### ASSIGNED TASK
Give again, exactly and only, the lines running from the one with "Task: Expand the +3 more deals badge" to the end of the material below; leave out pictures.

### GIVEN INFORMATION
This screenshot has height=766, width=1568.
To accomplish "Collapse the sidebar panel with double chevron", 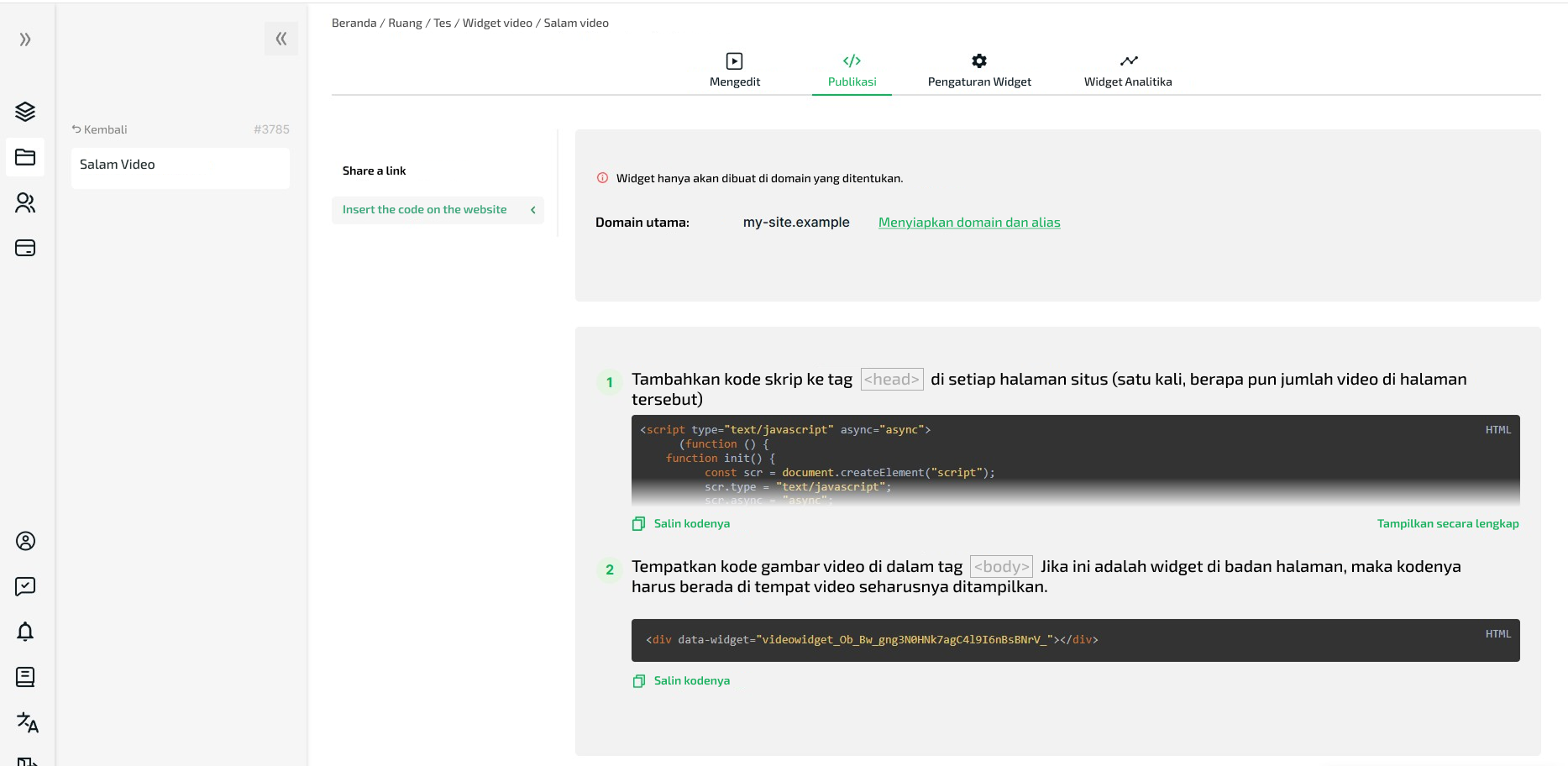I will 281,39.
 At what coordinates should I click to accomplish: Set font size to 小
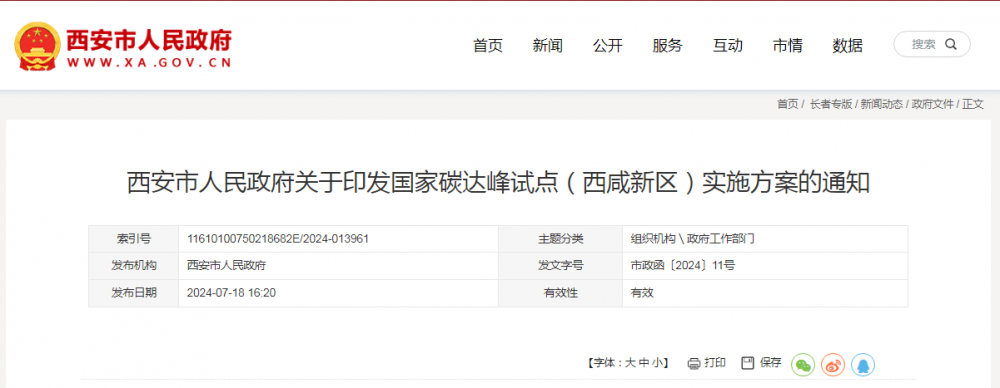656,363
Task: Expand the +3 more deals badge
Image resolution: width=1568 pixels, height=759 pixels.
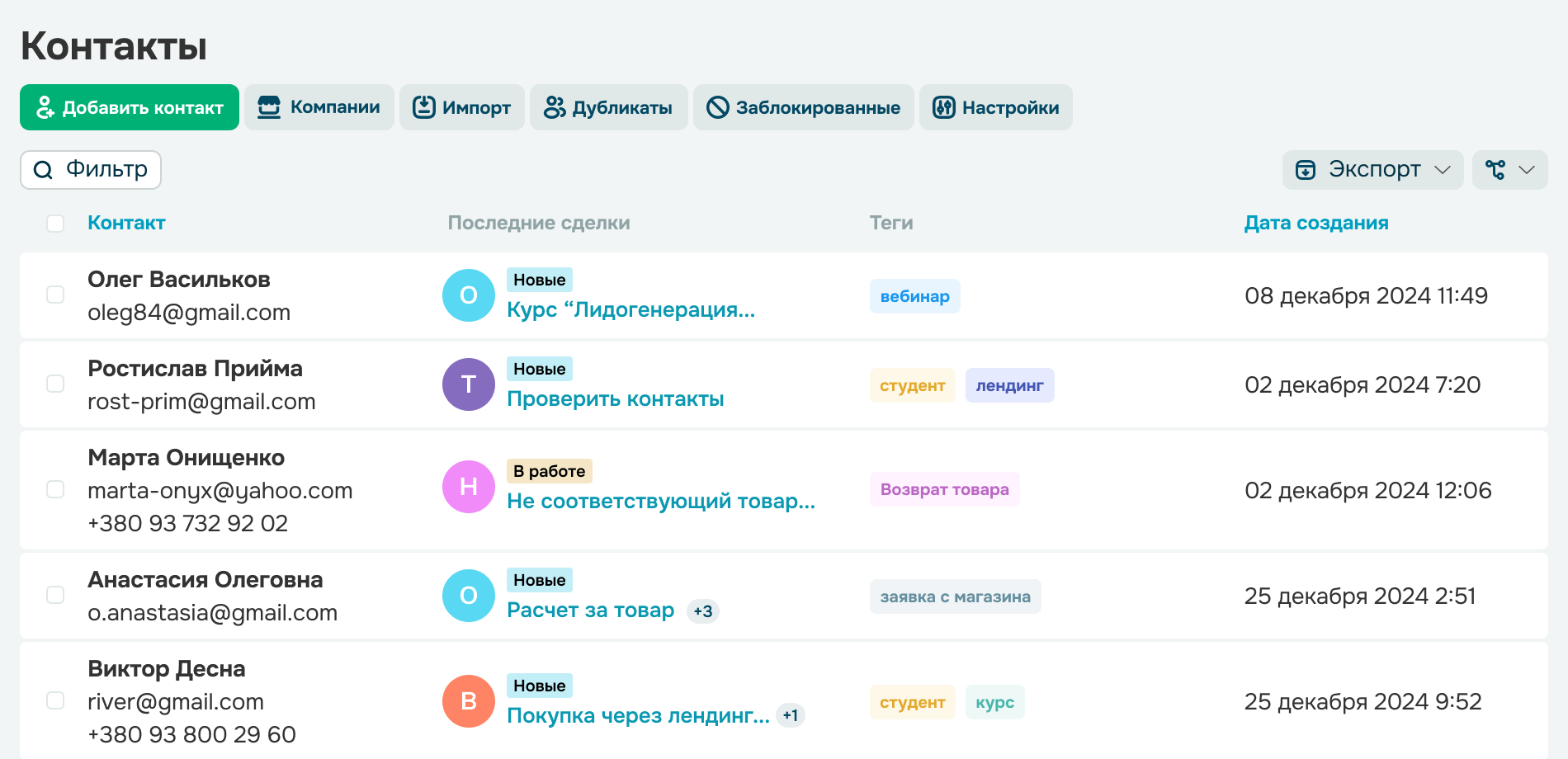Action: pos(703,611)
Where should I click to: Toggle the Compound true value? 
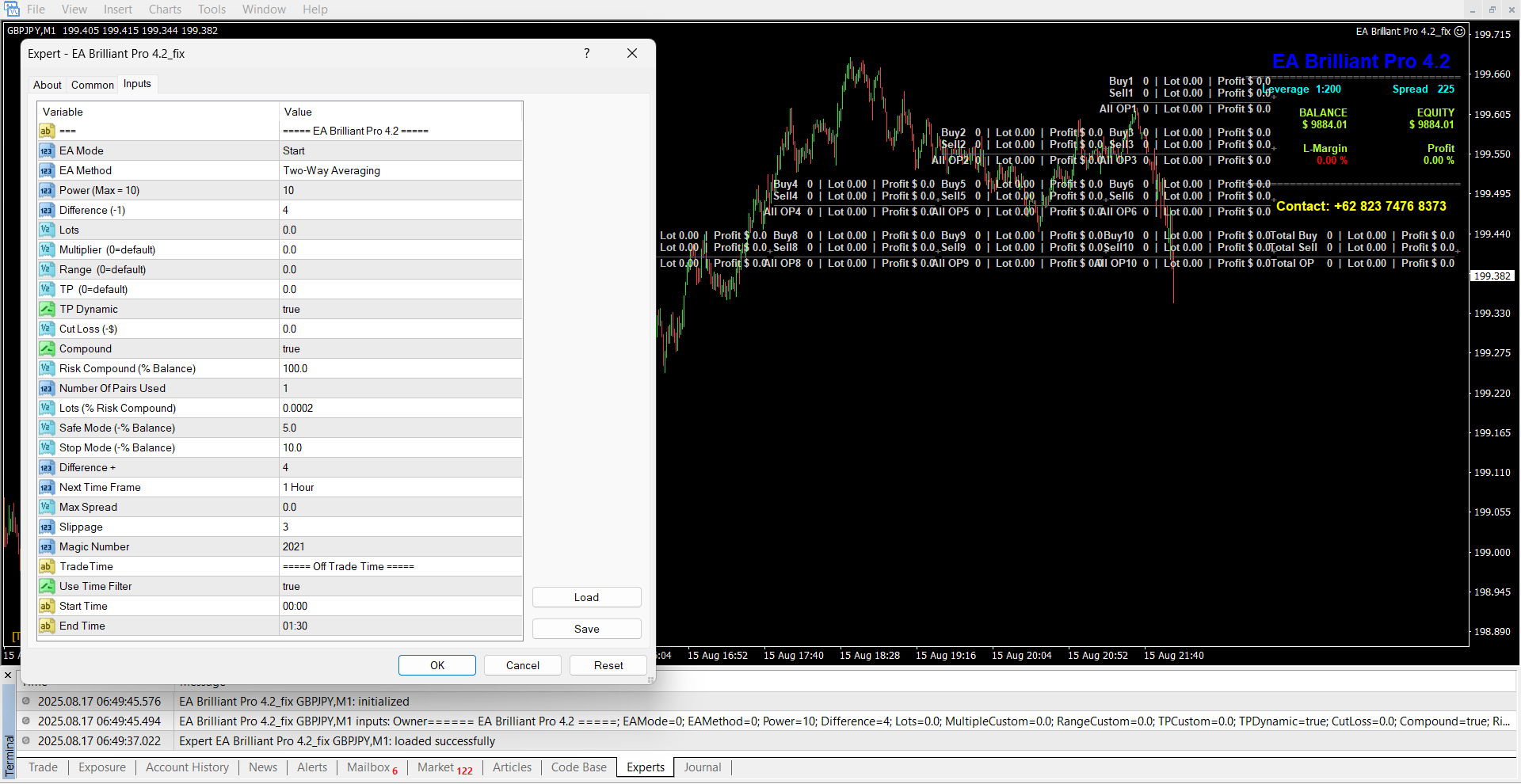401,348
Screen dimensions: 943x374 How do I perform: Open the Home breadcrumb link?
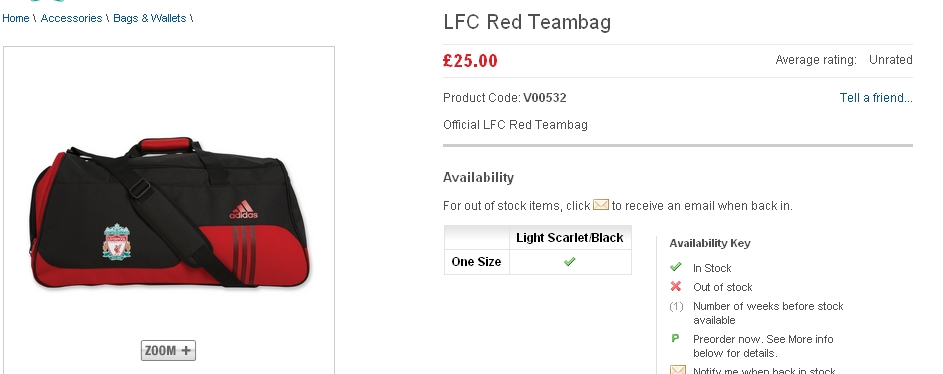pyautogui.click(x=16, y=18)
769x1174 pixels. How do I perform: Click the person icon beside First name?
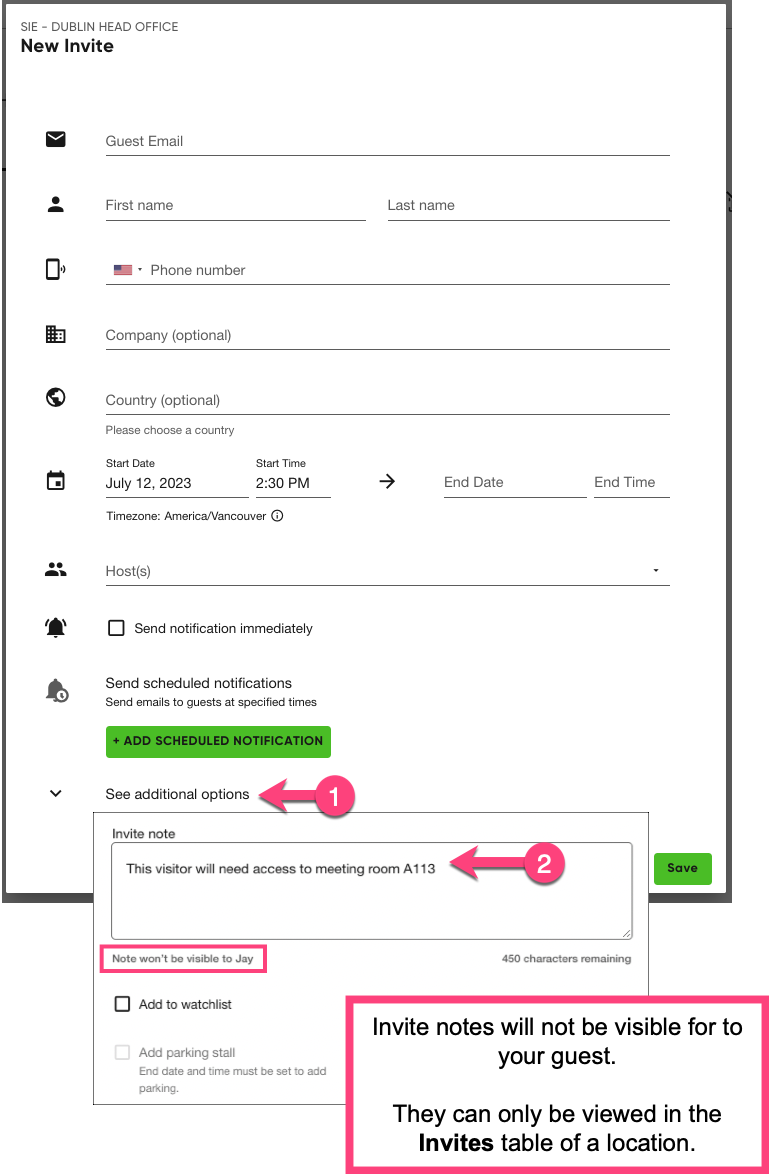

### OUTPUT FOR THIS TASK
Task: Expand the +3 more deals badge
Image resolution: width=1568 pixels, height=759 pixels.
Action: pos(703,611)
Where should I click to: Toggle the Compound true value? 
401,348
Screen dimensions: 943x374 How do I perform: Open the Home breadcrumb link?
pyautogui.click(x=16, y=18)
769x1174 pixels. How do I perform: Click the person icon beside First name?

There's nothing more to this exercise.